Set task: Reproduce each line of text in the items below word for word, leaving out the pictures.

********************

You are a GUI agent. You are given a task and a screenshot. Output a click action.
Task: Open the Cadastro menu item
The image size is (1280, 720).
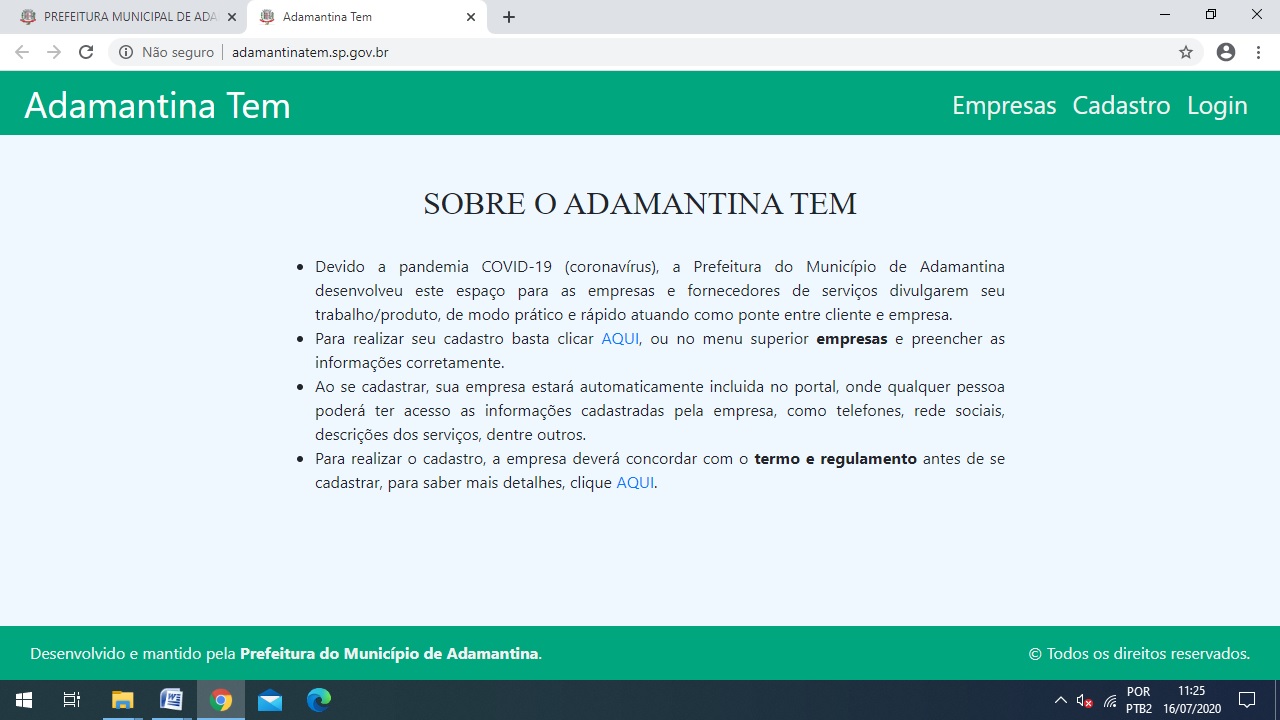(1121, 105)
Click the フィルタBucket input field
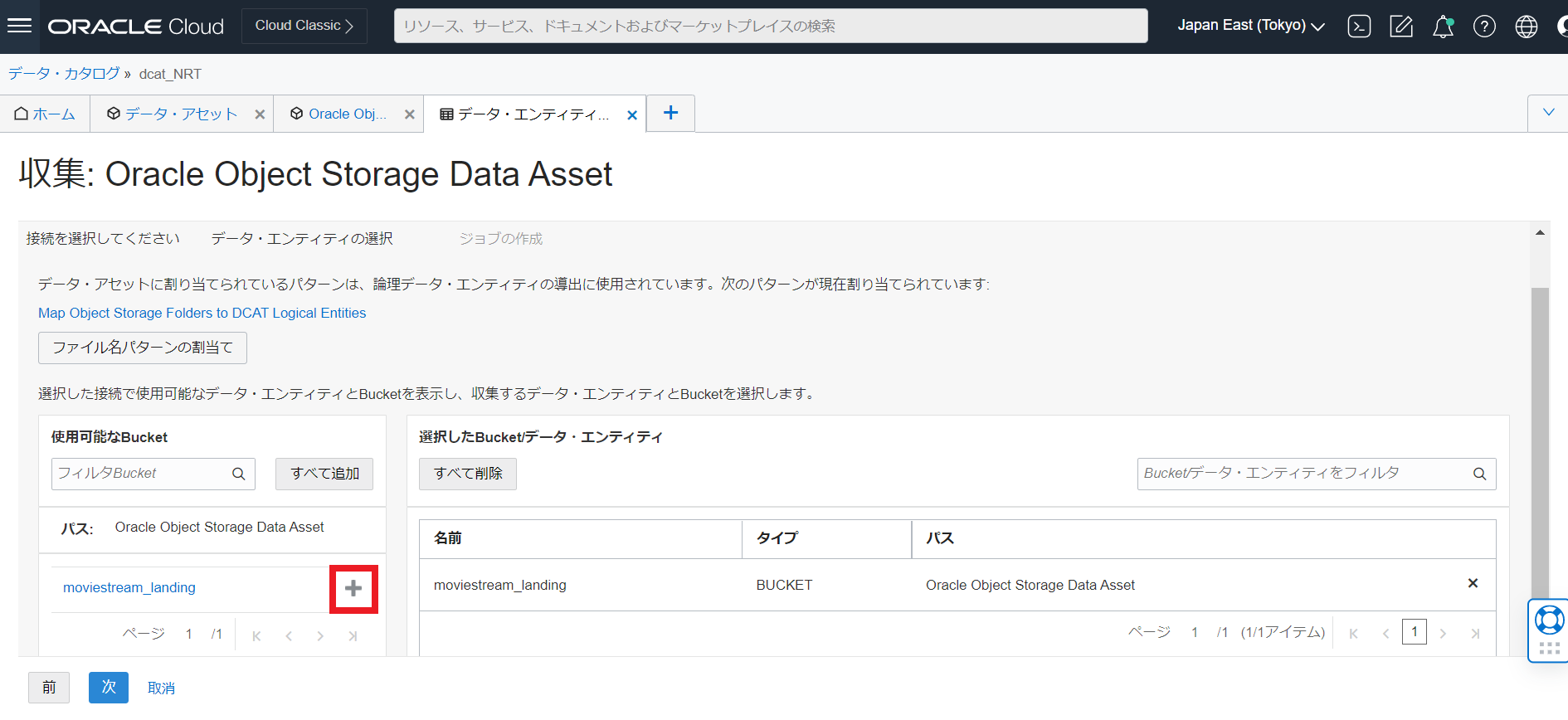The width and height of the screenshot is (1568, 720). point(141,474)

********************

Solution below:
You are a GUI agent. You are given a task and a screenshot. Output a click action.
Task: Open the Cadastro menu item
The image size is (1280, 720).
(1121, 105)
Click the フィルタBucket input field
The width and height of the screenshot is (1568, 720). point(141,474)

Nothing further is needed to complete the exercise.